Yes, I'm British, English. And I would usually say lead. If I come across leash it doesn't ruffle me. Sometimes I don't notice. I often notice the spellings - color, colour, etc. That sometimes grates.
I agree with you that Harry Potter should not require adaptation. But then beef in America is ground down to the most digestible consistency.
I feel sorrier for the francophone countries having to deal with 'le weekend' etc.
Dumb and dumber. See Gibbons.
@@sherlock_holmes_magpie_audioThanks for your sympathetic answer. I live in France &, believe me, they gladly renounce their own language to be like the "cool" Americans, unconscious of the irony of borrowing words from an English vocabulary largely derived from their own (French). The USA is dumbing down sans cesse on a global level. It began there, tho'. How sad is that?

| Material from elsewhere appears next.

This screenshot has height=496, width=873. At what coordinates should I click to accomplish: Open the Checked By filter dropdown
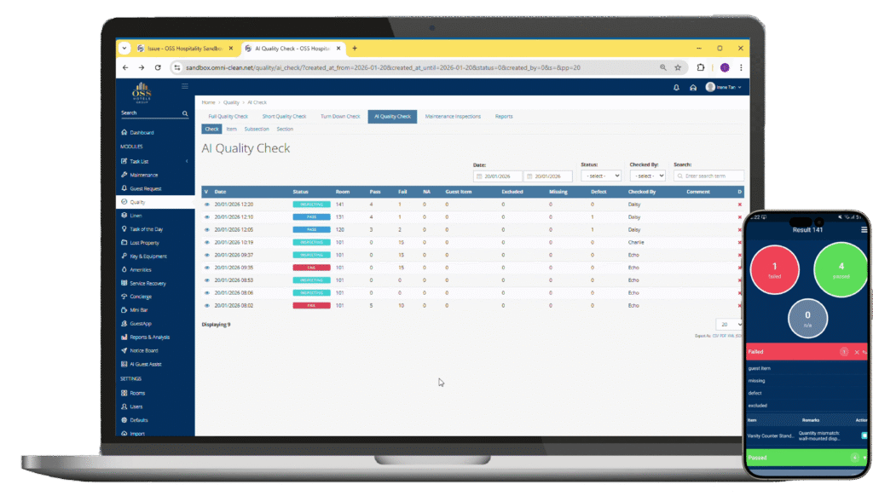pyautogui.click(x=647, y=176)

Did it really begin in the USA? I suspect the forces of 'dumbing down' and the opposite (?) exist everywhere and at all times, sans frontières. Is that accent right? Dunno.
Very good Story.. hello from Devonport Tasmania.... get your map out.. even we love Sherlock.
Cheers Michael
I looked at a map. Squeaking Point sounds like fun!
@@sherlock_holmes_magpie_audio 200 years ago pigs were bred there. It was going to be the port of Devonport. But the water wasn't deep enough. Keep up your good work... Mick
That explains it. Oink.
Cheers Mick
Wen a plane goes over a certain channel on tv ya can hear the pilot😂😂
Great as always! At what age does one’s hair “grizzle”? It seems to be Doyle’s barometer for advancing age.
...well, it's graying hair. It depends a bit on the person at what age their hair starts graying, but yes, over all it is a sign of advancing age. Though there are people who start graying in their teens. That's just not extremely common.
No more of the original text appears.